Classic MacOS doesn't have a terminal or command prompt app, and some of its conventions are just weird, less so now with MacOS X onwards, because of "UNIX under the hood", and I've grown some appreciation for what the acquisition of NeXTSTEP did to further the OS's development.

It's not a serviceable OS up until about System 7.0 (7.5-ish), but its quirky none the less.

Things make sense in prospective, and I love reading Carmack's developer prospective of MacOS from around the release of quake 2 (in 1997) and his thoughts on rhapsody

It gave me a new prospective on it. - It's been quite the rabbit hole to go down.

I regret giving away my Power Mac G5, but at least it when to a good home, and I didn't have space for it at the time, it occupied a weird place in the timeline where it could run the classic Mac OS apps through the use of fat binaries.

I found development on the current version of MacOS X to be a lot easier because "UNIX under the hood", and I was able to get up and running pretty quickly using the 'as' assembler found in binutils.
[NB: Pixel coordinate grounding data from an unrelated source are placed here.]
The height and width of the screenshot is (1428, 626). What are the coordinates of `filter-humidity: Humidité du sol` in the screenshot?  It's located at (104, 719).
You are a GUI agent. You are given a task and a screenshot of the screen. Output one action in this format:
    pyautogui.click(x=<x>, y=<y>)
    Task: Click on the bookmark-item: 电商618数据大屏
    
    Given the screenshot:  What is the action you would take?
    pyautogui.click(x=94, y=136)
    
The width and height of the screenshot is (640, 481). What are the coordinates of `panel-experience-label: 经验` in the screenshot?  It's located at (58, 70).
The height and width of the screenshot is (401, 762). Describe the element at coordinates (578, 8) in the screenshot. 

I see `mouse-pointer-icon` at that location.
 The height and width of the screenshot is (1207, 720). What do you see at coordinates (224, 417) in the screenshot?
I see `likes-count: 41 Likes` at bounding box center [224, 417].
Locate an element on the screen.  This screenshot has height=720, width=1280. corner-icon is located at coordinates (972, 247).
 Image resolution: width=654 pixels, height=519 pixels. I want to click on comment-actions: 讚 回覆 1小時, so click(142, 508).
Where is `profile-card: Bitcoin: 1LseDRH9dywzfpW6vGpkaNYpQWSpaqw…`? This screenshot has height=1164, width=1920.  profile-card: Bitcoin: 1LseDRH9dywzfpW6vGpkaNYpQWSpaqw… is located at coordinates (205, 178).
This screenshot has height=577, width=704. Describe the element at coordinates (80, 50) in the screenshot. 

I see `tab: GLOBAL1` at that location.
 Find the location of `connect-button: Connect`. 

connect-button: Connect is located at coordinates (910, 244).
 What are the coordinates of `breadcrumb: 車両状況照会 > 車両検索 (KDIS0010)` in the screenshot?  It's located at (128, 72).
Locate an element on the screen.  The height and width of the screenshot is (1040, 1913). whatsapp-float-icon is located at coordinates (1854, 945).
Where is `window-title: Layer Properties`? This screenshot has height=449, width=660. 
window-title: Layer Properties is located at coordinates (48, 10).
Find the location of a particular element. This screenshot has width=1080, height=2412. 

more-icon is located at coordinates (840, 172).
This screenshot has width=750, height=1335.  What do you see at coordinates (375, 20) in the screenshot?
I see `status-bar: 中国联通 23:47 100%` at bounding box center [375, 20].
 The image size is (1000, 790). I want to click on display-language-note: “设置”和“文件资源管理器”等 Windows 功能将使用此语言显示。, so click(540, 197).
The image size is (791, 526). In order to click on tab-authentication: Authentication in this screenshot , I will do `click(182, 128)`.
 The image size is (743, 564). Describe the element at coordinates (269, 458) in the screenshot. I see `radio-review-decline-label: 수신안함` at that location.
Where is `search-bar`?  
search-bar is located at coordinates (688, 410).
My curiosities to investigate -

I wonder how much code my M1 MacBook can share with my Raspberry PI, given that they both use the ARM architecture?

I wonder if it still possible to compile a Universal binary with 68k support?

That concludes this post.

Completely unrelated, but my endeavours this week have revolved around an implementation of RFC 1867 (multipart/form-data Upload) in C via common gateway interface (CGI) in Apache HTTP server, on a windows-based platform.

And I ported my first application in assembler to 64-bit on Windows.

This concludes my nonsensical rambling. 🙃


Update, July 2024:

Donated Macintosh SE

I no longer have to rely on emulators to satisfy my macintosh dev desire, I now have access to the real thing.

This was a parting gift from a colleague who recently retired.